The task |
Could you transcribe exactly the lines from the one containing "Where should I" through the last line of the records below, leaving out the pictures?

----

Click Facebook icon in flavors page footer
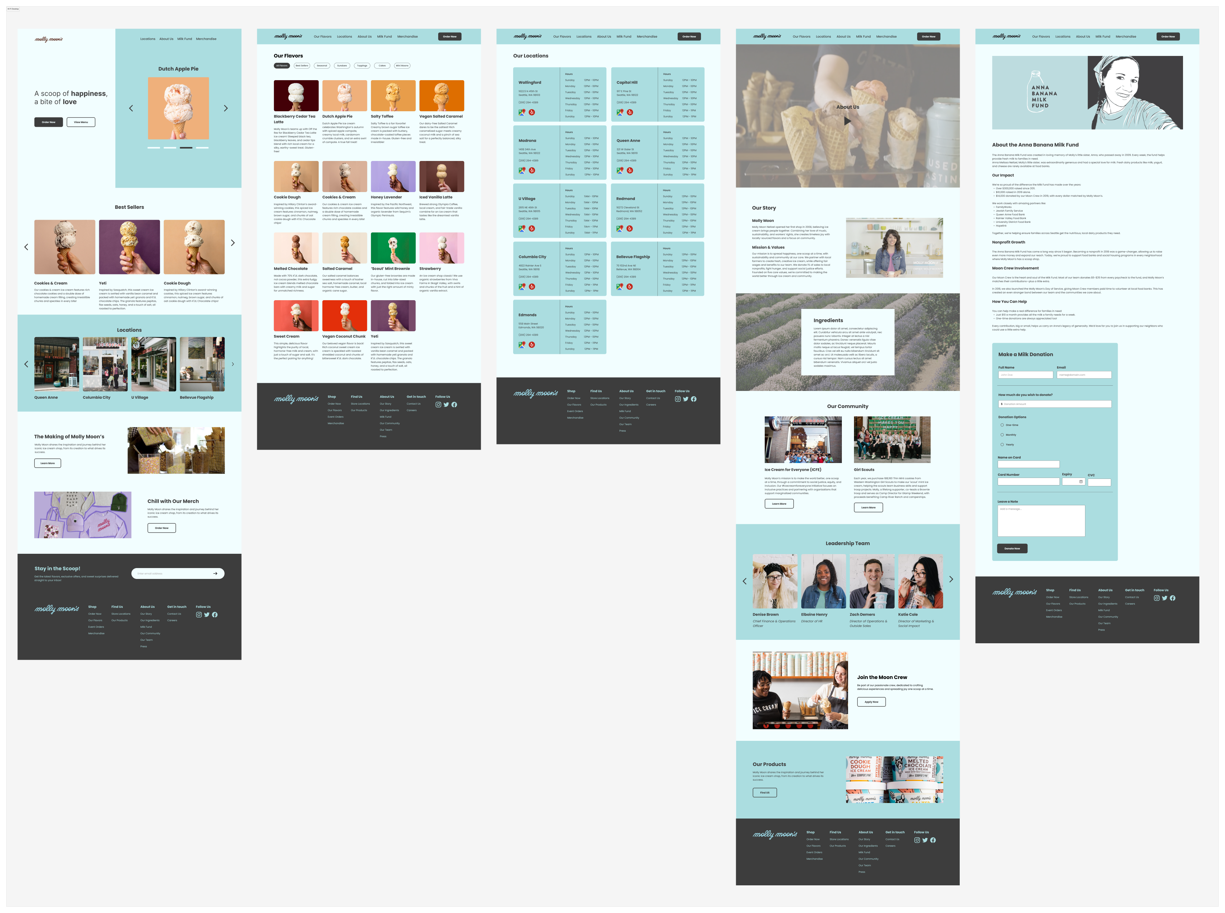Viewport: 1225px width, 913px height. (x=454, y=405)
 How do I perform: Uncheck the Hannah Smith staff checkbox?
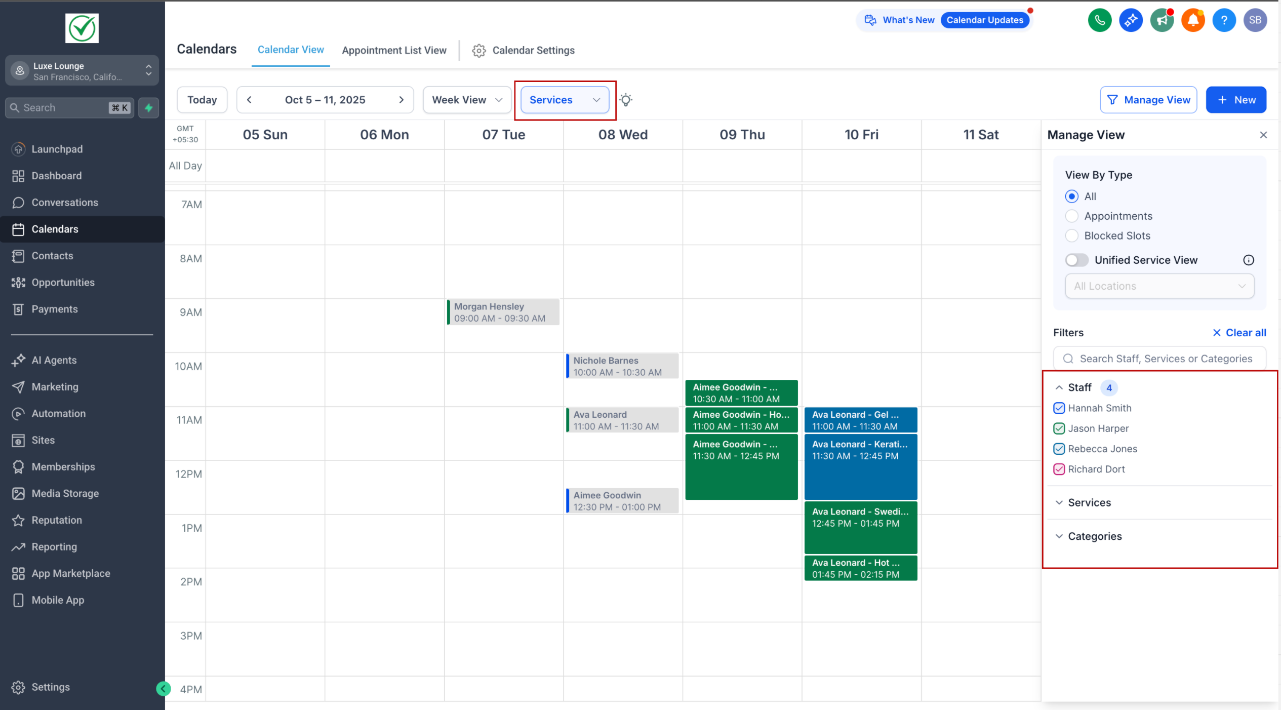point(1059,408)
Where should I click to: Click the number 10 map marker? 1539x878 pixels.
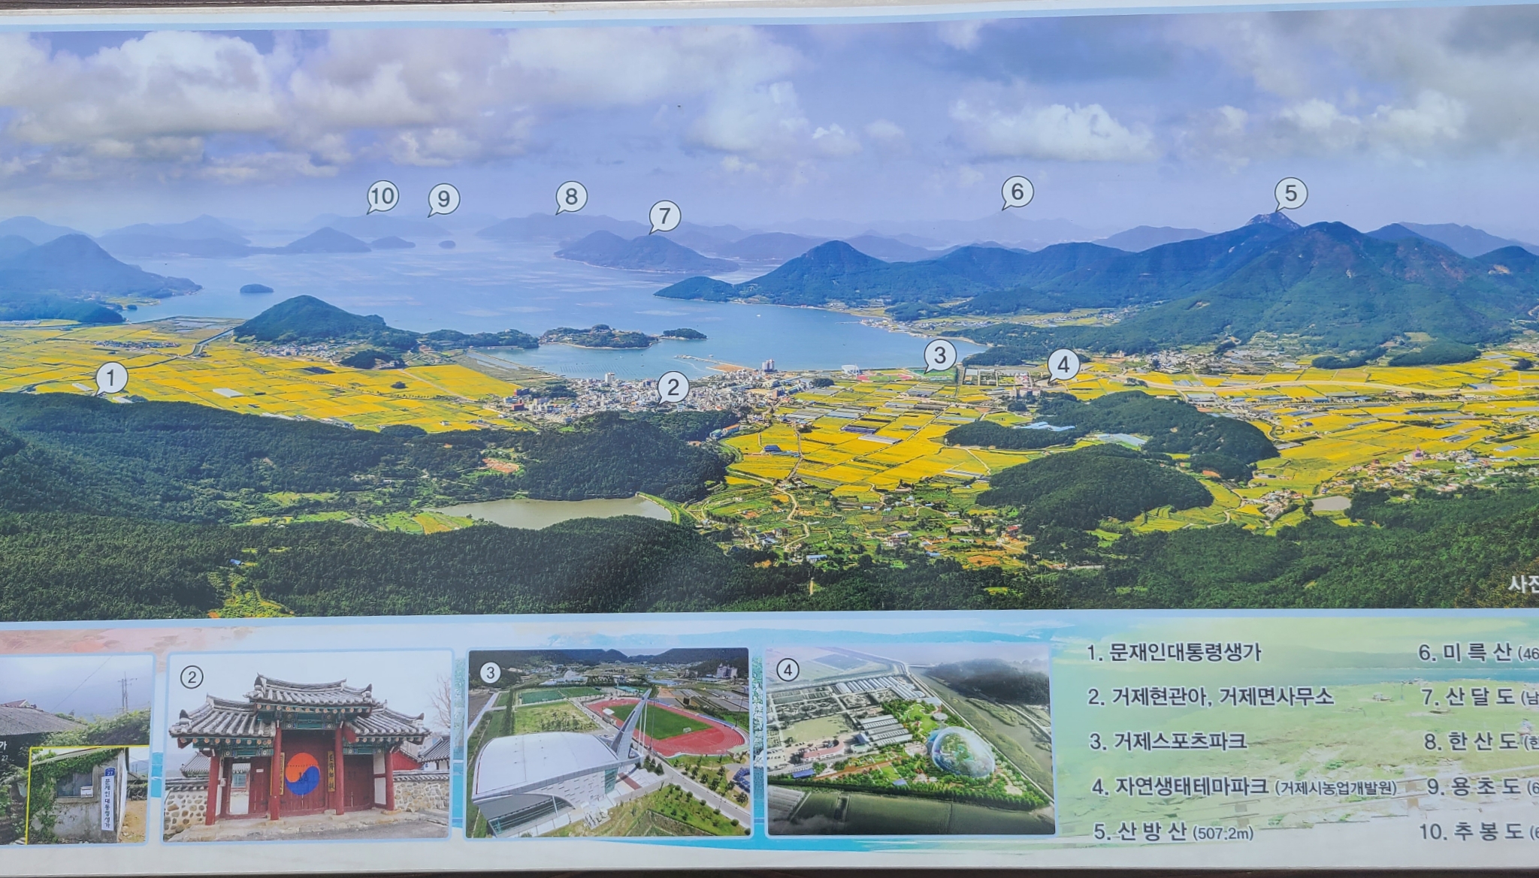click(x=382, y=197)
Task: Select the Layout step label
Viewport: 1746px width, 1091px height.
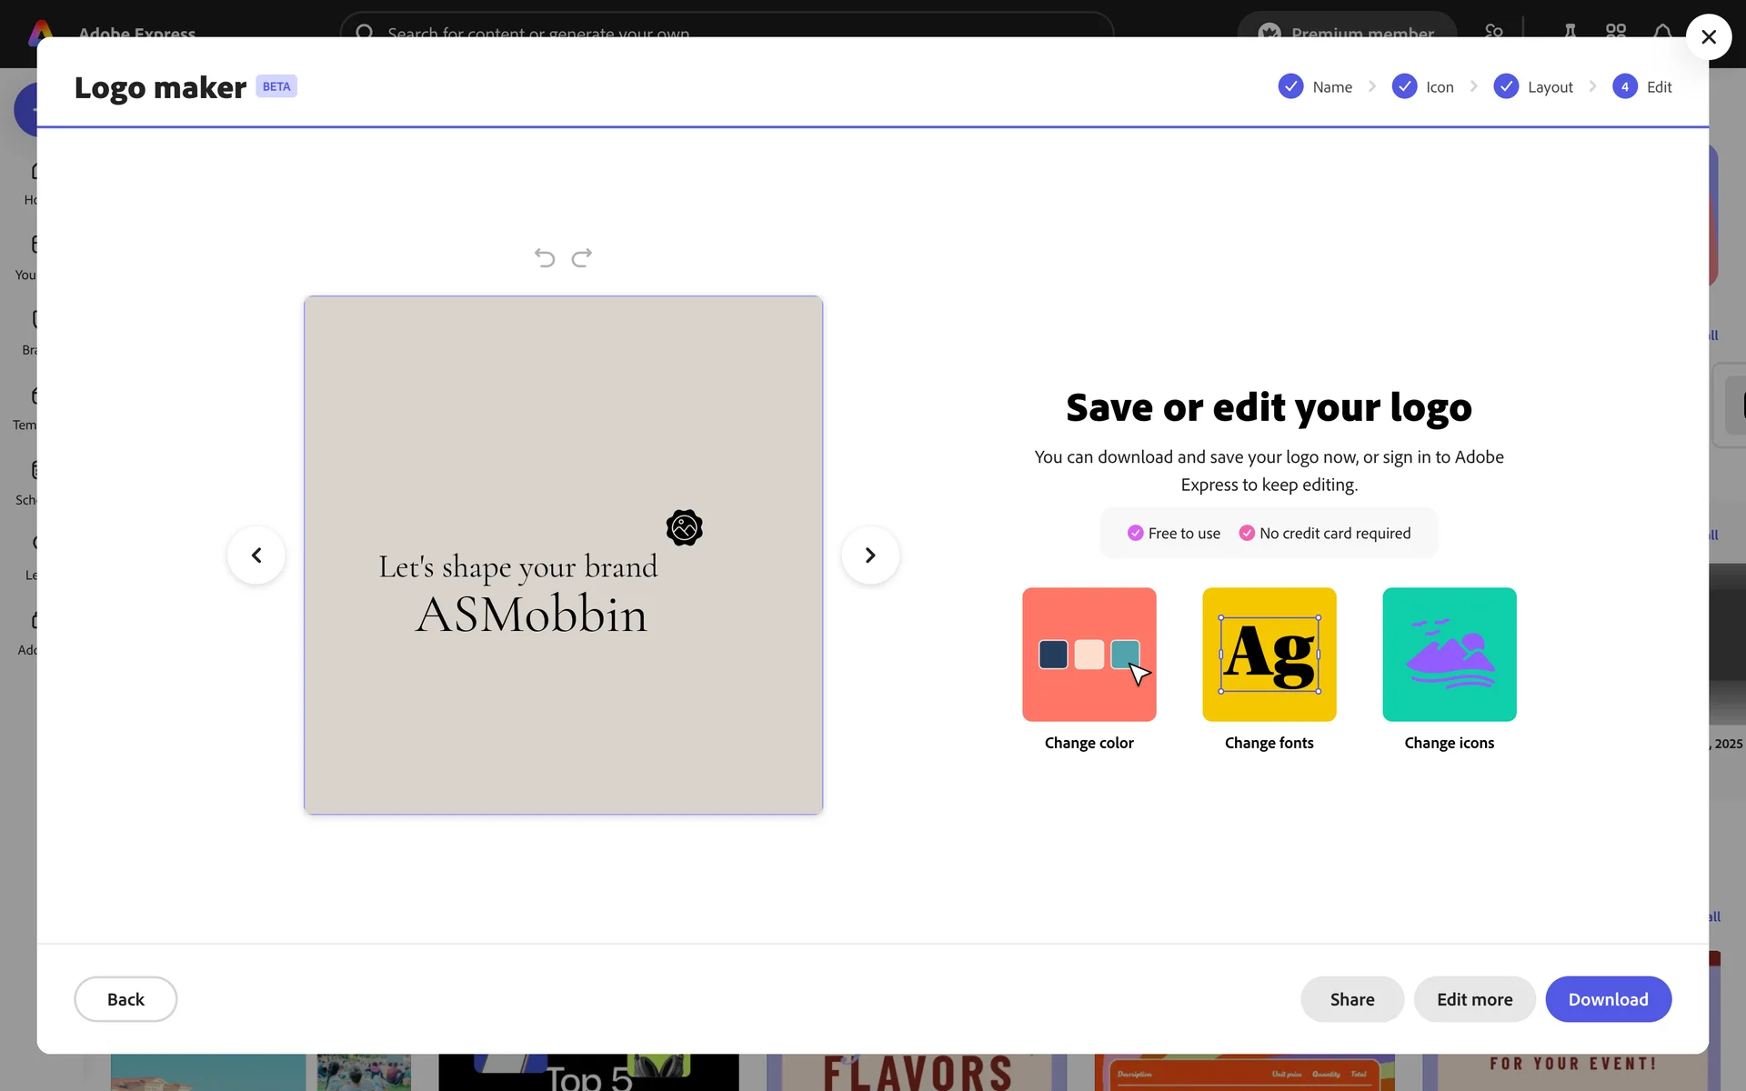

----

Result of the exercise |
Where should I click to: Click the number 10 map marker? 1539x878 pixels.
click(x=382, y=197)
Task: Select the Layout step label
Viewport: 1746px width, 1091px height.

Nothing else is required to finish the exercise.